Correspondance 1812-1876, 1/1832/LXXXVI


LXXXVI

À M. CHARLES DUVERNET, À LA CHÂTRE


Paris, 6 juillet 1832.


Vous vous mariez, mon bon camarade !

Le bien et le mal n’existant pas par eux-mêmes, le bonheur comme le malheur étant dans l’idée qu’on s’en fait, vous vous croyez content ; donc, vous l’êtes. Je n’ai qu’à me réjouir avec vous de l’événement qui vous réjouit et du choix que vous avez fait. Je ne connais pas votre fiancée ; mais j’ai entendu dire d’elle beaucoup de bien à tout le monde et particulièrement à mademoiselle Decerf, juge sain et solide. Vous lui rendrez le bonheur que vous recevrez d’elle. Croyez, de votre côté, que votre bonheur doublera le mien.

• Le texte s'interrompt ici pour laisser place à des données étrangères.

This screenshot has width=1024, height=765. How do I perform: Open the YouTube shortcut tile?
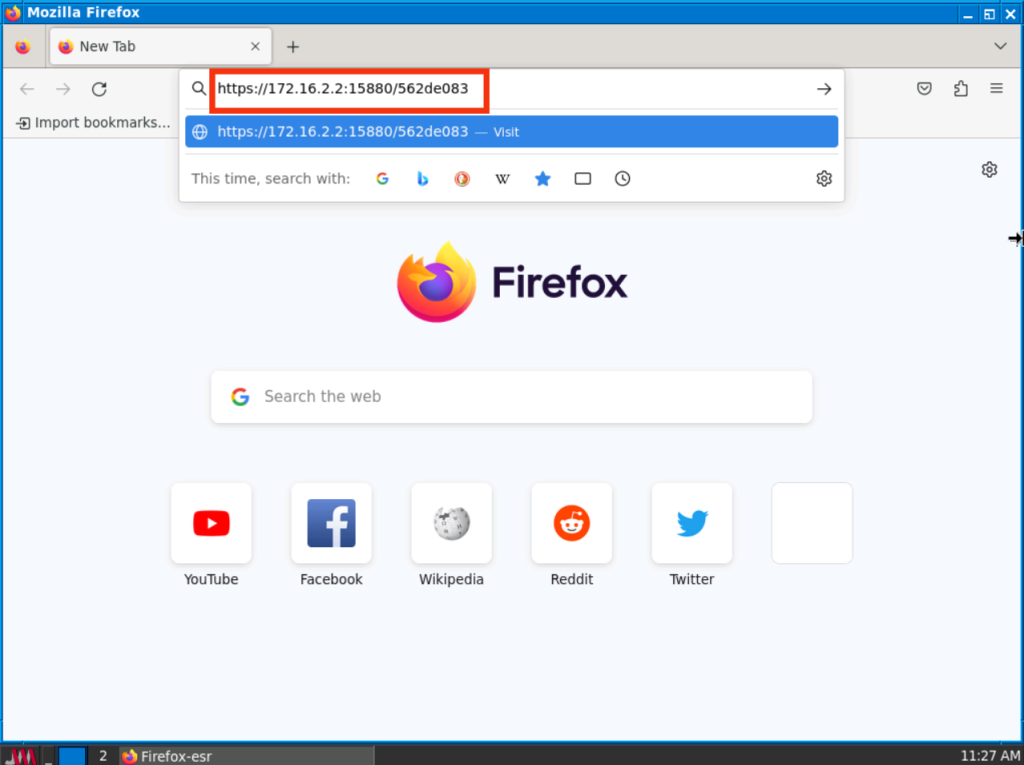(x=211, y=534)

Je n’ai le temps de vous dire qu’un mot. Je suis en course du matin au soir pour trouver un logement. Le soir, je rentre éreintée par la marche, la chaleur et le pavé. Je quitte avec regret ma gentille mansarde du quai Saint-Michel ; le mauvais état de ma santé me mettant dans l’impossibilité d’escalader plusieurs fois par jour un escalier de cinq étages, je vais me retirer encore davantage du beau Paris et m’enfoncer dans le faubourg.

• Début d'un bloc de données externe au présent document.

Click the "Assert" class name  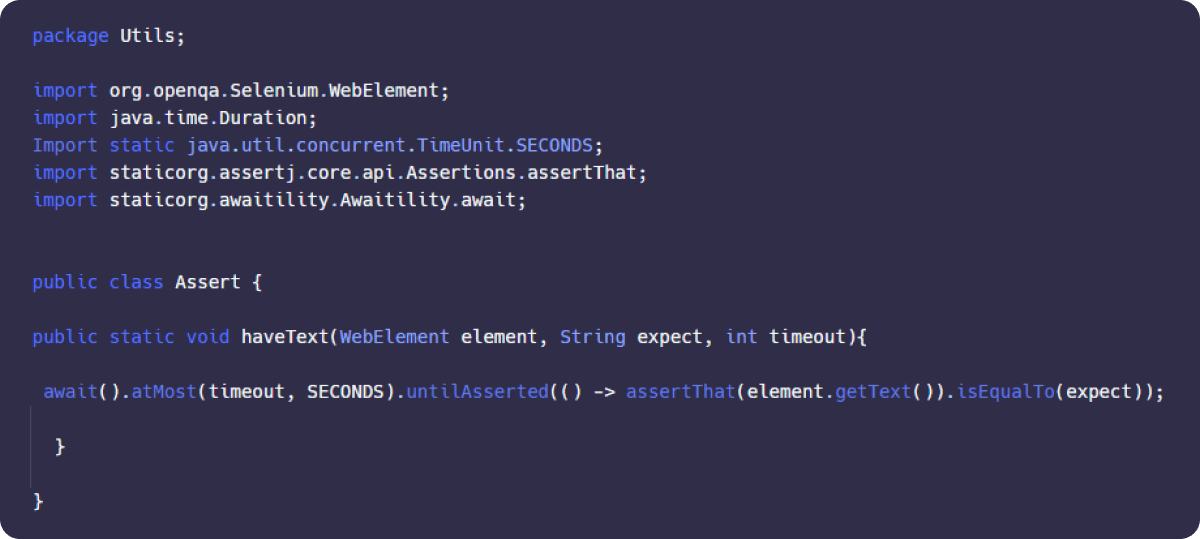(207, 282)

J’ai été hier voir Henri de Latouche à Aulnay. Il ne quitte presque plus la campagne. Son ermitage est la plus délicieuse chose que je connaisse. Je ne sais s’il y travaille. Moi, je ne fais rien et ne me remettrai à l’ouvrage qu’à Nohant. Le succès d’Indiana m’épouvante beaucoup. Jusqu’ici, je croyais travailler sans conséquence et ne mériter jamais aucune attention. La fatalité en a ordonné autrement. Il faut justifier les admirations non méritées dont je suis l’objet. Cela me dégoûte singulièrement de mon état. Il me semble que je n’aurai plus de plaisir à écrire.

Adieu, mon vieux camarade ; je vous écrirai une autre fois. Aujourd’hui, je vous félicite seulement et je vous embrasse avec amitié.